▶ [Exercise objective] Would you please copy only the lines from the line that contains "Click the catalog icon before dkushari_uc" to the end of the data below, exactly, leaving every picture out?

▶ [The data]

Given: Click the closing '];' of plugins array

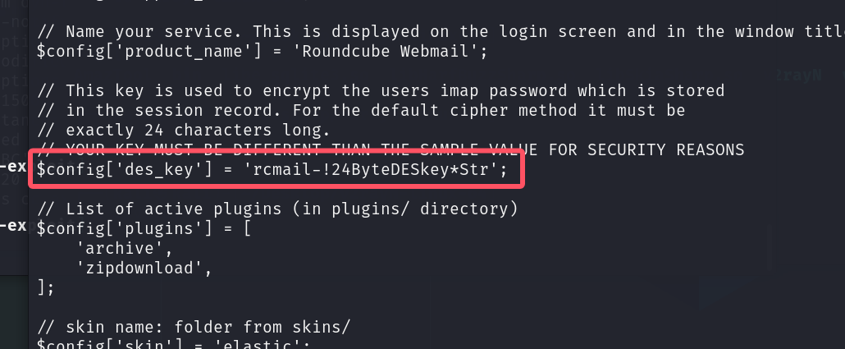Looking at the screenshot, I should coord(46,288).
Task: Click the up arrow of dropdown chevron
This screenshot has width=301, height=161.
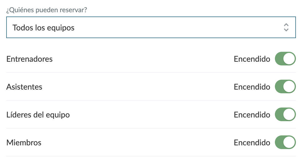Action: (286, 25)
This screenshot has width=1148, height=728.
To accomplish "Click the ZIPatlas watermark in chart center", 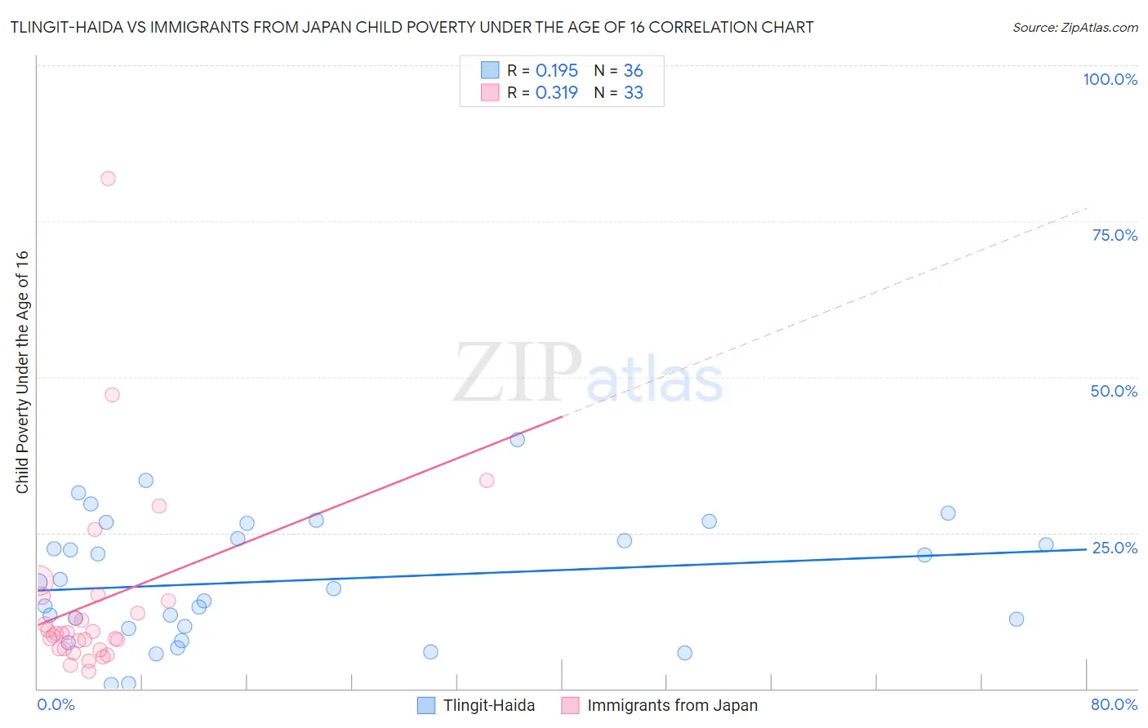I will [589, 374].

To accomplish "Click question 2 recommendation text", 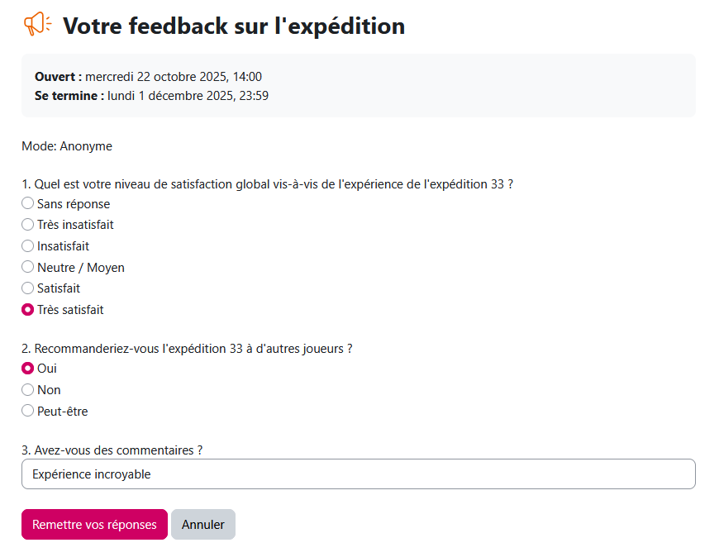I will (x=188, y=349).

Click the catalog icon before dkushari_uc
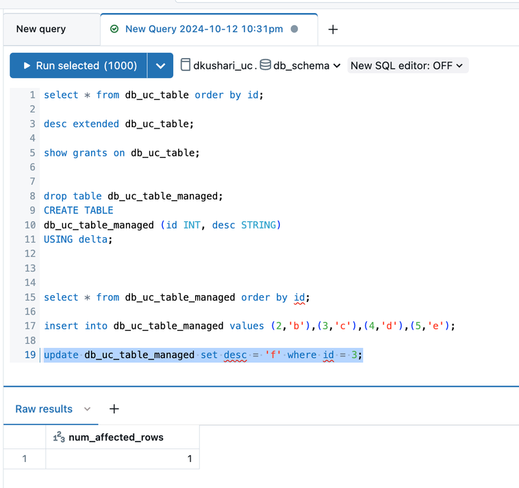185,66
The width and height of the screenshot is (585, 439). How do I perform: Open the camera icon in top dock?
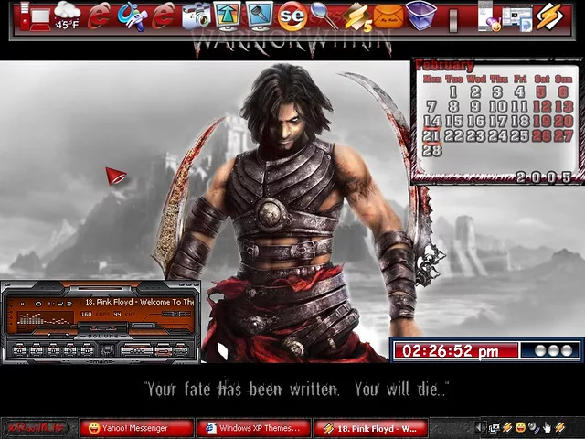click(x=196, y=16)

▶ [Answer section]
Click the catalog icon before dkushari_uc
185,66
The width and height of the screenshot is (585, 439). How do I perform: Open the camera icon in top dock?
click(x=196, y=16)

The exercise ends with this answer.